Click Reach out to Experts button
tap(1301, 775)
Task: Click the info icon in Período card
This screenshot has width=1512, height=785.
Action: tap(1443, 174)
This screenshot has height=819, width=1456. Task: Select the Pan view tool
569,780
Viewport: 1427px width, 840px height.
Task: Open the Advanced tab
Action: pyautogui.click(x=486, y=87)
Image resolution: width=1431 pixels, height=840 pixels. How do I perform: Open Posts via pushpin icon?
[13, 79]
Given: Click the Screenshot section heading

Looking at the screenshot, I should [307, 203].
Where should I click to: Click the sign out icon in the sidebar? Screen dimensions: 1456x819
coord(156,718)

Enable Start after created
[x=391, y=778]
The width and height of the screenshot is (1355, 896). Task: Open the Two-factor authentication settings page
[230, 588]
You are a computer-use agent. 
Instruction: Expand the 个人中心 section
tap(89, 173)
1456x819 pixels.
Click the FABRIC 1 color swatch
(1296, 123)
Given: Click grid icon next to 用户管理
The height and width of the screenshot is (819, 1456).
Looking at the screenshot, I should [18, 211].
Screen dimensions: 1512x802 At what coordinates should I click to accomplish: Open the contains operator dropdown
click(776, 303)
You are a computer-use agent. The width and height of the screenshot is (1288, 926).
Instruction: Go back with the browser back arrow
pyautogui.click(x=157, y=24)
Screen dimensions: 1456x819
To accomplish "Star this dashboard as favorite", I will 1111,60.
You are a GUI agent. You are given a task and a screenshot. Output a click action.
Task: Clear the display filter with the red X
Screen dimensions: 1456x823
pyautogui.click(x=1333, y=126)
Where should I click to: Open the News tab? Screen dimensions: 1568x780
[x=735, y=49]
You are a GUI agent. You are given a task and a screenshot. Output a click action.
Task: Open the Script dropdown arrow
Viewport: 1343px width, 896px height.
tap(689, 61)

****************

[What is expected] Go through the data above and return every line exactly.

[Written answer]
Click Reach out to Experts button
tap(1301, 775)
Task: Click the info icon in Período card
This screenshot has width=1512, height=785.
Action: tap(1443, 174)
This screenshot has height=819, width=1456. Task: Select the Pan view tool
569,780
Viewport: 1427px width, 840px height.
Task: Open the Advanced tab
Action: pyautogui.click(x=486, y=87)
Image resolution: width=1431 pixels, height=840 pixels. How do I perform: Open Posts via pushpin icon?
[13, 79]
Given: Click the Screenshot section heading

Looking at the screenshot, I should [307, 203].
Where should I click to: Click the sign out icon in the sidebar? Screen dimensions: 1456x819
coord(156,718)

Enable Start after created
[x=391, y=778]
The width and height of the screenshot is (1355, 896). Task: Open the Two-factor authentication settings page
[230, 588]
You are a computer-use agent. 
Instruction: Expand the 个人中心 section
tap(89, 173)
1456x819 pixels.
Click the FABRIC 1 color swatch
(1296, 123)
Given: Click grid icon next to 用户管理
The height and width of the screenshot is (819, 1456).
Looking at the screenshot, I should [18, 211].
Screen dimensions: 1512x802 At what coordinates should I click to accomplish: Open the contains operator dropdown
click(776, 303)
You are a computer-use agent. The width and height of the screenshot is (1288, 926).
Instruction: Go back with the browser back arrow
pyautogui.click(x=157, y=24)
Screen dimensions: 1456x819
To accomplish "Star this dashboard as favorite", I will 1111,60.
You are a GUI agent. You are given a task and a screenshot. Output a click action.
Task: Clear the display filter with the red X
Screen dimensions: 1456x823
pyautogui.click(x=1333, y=126)
Where should I click to: Open the News tab? Screen dimensions: 1568x780
[x=735, y=49]
You are a GUI agent. You are given a task and a screenshot. Output a click action.
Task: Open the Script dropdown arrow
Viewport: 1343px width, 896px height.
tap(689, 61)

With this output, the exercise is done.